Es war ein preußischer Offizier, der maßgeblich half, diese Nation aus der Taufe zu heben, welche die Ureinwohner des nordamerikanischen Kontinents in einem erbarmungslosen und von hemmungsloser Gier getriebenen Vernichtungsfeldzug genozidierte. Der Mann hieß Steuben, Friedrich Wilhelm von Steuben aus Magdeburg.

Die Geschichte und der Preußischen Landbote verstoßen diesen Offizier aus den Reihen der Preußischen Armee, denn er half die Büchse der Pandora zu öffnen. „Gut gemeint“ kann hier kein entlastendes Argument sein, denn „Gut gemeint“ ist der Sklave und das Synonym des Bösen.

Im Übrigen zeigt sich die Ehrvergessenheit dieser Nation in ihrer aktiven Mitwirkung an der Auflösung des Staates Preußen im Jahre 1947 – in gewisser Weise ein Vatermord, heuchlerisch und verlogen, wie beinahe alles, was aus den USA kommt: Denn, sie erschossen Preußen nicht etwa auf dem Sandhügel, weil der fette Morphinist und Selbstmörder Hermann Meyer dessen letzter Ministerpräsident gewesen ist.

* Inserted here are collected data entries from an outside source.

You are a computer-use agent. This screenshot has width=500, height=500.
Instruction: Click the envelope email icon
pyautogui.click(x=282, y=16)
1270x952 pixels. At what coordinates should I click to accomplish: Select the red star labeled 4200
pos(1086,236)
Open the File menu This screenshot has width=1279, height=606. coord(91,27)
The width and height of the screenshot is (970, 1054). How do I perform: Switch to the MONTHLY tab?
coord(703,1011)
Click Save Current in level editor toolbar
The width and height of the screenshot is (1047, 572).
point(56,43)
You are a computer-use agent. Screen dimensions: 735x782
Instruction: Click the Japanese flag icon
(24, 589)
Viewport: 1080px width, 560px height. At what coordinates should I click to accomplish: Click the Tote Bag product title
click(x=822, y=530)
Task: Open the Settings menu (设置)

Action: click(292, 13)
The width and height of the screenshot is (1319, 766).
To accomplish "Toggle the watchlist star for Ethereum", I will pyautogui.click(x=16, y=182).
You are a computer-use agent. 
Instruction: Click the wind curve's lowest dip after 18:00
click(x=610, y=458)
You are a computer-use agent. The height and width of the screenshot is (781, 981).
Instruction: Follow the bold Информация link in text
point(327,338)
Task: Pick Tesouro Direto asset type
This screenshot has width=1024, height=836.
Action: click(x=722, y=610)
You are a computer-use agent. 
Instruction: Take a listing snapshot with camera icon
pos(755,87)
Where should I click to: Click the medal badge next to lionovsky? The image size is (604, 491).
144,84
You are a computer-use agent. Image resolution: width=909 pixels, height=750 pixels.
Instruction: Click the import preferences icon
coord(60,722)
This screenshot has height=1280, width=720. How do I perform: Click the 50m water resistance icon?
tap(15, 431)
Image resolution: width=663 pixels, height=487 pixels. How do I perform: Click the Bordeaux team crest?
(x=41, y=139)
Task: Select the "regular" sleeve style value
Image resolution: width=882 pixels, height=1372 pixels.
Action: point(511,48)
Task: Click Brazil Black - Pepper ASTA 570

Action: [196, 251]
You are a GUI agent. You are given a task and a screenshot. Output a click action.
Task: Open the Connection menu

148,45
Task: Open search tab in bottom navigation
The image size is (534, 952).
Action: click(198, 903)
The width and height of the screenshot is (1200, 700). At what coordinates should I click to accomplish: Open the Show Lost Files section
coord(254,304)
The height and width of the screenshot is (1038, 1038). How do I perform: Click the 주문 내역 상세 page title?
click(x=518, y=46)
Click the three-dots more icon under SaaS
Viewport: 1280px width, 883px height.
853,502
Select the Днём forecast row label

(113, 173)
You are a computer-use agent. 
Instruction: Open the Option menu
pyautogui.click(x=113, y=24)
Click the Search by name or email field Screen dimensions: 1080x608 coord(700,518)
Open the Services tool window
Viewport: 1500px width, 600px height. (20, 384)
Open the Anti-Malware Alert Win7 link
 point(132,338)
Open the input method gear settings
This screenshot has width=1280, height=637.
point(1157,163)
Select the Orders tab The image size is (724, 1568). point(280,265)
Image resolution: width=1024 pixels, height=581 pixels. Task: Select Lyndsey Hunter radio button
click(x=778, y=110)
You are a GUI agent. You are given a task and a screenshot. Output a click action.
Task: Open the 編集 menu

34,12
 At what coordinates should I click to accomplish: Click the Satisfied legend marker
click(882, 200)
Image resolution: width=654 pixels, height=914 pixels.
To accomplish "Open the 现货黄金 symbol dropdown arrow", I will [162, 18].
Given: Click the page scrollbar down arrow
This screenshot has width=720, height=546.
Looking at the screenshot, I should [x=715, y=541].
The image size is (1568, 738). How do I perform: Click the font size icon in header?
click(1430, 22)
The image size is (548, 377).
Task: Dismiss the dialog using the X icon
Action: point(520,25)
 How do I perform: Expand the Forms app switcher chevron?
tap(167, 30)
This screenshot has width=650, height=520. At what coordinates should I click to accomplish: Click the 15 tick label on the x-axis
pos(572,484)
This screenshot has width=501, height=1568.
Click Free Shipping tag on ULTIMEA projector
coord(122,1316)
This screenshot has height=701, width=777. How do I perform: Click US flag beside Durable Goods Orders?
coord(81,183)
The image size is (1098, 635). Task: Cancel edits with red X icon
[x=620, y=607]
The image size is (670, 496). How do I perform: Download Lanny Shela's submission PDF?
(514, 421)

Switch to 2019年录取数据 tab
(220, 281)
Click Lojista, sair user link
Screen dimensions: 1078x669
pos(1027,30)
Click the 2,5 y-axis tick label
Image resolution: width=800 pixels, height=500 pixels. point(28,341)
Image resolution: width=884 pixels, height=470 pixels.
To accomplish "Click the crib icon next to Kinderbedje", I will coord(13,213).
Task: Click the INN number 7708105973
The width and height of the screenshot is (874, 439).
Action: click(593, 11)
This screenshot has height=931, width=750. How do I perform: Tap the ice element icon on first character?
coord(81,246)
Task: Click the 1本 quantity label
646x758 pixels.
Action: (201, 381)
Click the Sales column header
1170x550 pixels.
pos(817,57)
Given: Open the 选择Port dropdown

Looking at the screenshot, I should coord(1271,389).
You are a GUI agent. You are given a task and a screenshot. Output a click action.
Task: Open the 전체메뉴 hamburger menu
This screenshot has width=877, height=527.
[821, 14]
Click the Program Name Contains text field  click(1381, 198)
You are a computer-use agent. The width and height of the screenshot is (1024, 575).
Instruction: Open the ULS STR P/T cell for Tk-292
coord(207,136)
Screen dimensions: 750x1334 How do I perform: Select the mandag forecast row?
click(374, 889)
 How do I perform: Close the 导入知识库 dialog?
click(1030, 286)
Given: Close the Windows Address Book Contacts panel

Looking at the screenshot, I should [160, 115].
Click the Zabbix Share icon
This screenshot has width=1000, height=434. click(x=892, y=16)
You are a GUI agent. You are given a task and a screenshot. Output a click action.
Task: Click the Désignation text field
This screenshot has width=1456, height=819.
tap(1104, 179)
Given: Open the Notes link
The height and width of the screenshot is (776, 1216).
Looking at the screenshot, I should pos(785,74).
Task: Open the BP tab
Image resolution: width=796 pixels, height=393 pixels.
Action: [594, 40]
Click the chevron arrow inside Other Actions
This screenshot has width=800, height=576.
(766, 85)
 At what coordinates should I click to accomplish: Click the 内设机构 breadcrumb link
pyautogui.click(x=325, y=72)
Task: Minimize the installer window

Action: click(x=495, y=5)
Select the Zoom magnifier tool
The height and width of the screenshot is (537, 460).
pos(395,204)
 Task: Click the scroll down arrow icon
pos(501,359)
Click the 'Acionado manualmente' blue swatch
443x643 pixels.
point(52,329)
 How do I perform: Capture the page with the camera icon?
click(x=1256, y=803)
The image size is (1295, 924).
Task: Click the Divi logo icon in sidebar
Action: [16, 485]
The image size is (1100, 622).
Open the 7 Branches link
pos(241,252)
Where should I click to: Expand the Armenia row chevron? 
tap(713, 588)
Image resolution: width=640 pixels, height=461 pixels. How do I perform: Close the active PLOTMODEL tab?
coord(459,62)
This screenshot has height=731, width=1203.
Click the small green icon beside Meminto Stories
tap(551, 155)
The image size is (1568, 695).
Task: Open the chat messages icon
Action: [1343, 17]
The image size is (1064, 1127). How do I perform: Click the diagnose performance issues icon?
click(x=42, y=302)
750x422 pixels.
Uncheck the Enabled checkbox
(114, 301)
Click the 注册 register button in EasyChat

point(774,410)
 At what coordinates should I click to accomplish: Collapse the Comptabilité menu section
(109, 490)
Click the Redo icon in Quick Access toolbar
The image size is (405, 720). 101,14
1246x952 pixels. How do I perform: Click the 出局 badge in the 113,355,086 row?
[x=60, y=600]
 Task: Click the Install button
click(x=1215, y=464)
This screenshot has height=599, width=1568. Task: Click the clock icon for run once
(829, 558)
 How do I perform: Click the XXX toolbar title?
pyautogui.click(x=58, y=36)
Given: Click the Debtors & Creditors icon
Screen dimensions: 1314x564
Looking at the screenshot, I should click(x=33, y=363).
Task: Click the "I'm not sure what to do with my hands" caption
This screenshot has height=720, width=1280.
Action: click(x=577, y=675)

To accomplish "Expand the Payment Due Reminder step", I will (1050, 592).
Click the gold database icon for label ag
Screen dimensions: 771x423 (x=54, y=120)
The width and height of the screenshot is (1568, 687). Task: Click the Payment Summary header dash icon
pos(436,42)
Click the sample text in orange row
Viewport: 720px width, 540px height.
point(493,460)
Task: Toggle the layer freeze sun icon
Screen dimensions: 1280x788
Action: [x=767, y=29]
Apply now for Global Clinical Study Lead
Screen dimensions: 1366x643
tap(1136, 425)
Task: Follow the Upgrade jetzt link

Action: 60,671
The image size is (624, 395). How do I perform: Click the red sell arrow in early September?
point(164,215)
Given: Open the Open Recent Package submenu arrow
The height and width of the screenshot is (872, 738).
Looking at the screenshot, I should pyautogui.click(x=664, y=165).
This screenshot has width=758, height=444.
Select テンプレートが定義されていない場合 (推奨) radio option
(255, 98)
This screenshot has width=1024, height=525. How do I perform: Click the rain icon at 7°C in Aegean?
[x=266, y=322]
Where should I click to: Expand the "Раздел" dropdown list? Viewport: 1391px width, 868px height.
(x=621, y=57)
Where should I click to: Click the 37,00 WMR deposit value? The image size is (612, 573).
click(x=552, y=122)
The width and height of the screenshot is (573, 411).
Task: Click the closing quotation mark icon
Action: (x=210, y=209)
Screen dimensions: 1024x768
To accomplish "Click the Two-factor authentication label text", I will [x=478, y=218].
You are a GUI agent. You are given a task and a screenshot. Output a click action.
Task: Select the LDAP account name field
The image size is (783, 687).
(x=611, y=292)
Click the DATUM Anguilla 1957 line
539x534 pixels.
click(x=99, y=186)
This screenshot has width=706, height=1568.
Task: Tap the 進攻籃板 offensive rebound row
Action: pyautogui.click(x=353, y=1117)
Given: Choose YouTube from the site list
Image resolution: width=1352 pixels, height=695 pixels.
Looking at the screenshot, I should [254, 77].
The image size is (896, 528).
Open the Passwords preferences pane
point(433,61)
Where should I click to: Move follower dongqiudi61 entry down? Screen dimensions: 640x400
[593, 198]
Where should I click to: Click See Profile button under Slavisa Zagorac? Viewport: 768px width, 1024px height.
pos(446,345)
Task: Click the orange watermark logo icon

Sie erschossen das Rote Preußen, das einzig wahre Preußen, das Preußen der Toleranz, des Fortschritts, der Demokratie und der Menschlichkeit, das vorher von den Nazis bereits hinterrücks niedergestochen worden war und welches die Nazis trotz aller Anstrengungen nie recht in den Griff bekommen hatten.

Leider haben sich auch die anderen alliierten Siegermächte, einschließlich der Russen, an diesem Assassinat beteiligt – diese Schande trifft zu unserem größten Bedauern auch sie. Die meisten der Nazis ließen die Sieger aus pragmatischen Gründen am Leben – siehe Wernher von Braun und Konsorten – am Staate Preußen jedoch kühlten sie ihr Mütchen. Das kostete sie nichts. Es war ebenso billig wie verlogen und verräterisch. Sie droschen auf den Sack ein, weil sie den braunen Esel noch gut gebrauchen konnten.

Doch zurück zu den Yankees. Sicher, auch die Russen hatten ihre Gulags und ihren Erzschweinehund und pseudoroten Freisler, Andrjuscha Januarjewitsch Wyschinski. Doch die Russen sahen sich nie als die leuchtende Fackel der Freiheit und der Menschenrechte. Sie verkörperten die knallharte Diktatur des Proletariats nach dem Drehbuch der Farm der Tiere – also die Diktatur des pseudokommunistischen Bonzentums.

Weitaus übler sind die, welche vorgeben, das Banner der Freiheit so hoch zu halten, wie die New Yorker Hafenbraut ihre Fackel, in Wahrheit den Schergen Kaltenbrunners und Schellenbergs jedoch in nichts nachstehen. Der Komparse Reagan meinte, das Reich der Finsternis läge in Moskau.

Wir aber lassen uns eher vom Licht des Sterns über dem Erlöserturm am Roten Platz den Weg erleuchten, als von der verlogensten Fackel der Welt über der Hafeneinfahrt von New York. Denn wer dort eintritt, der lasse alle Hoffnung fahren. Amen.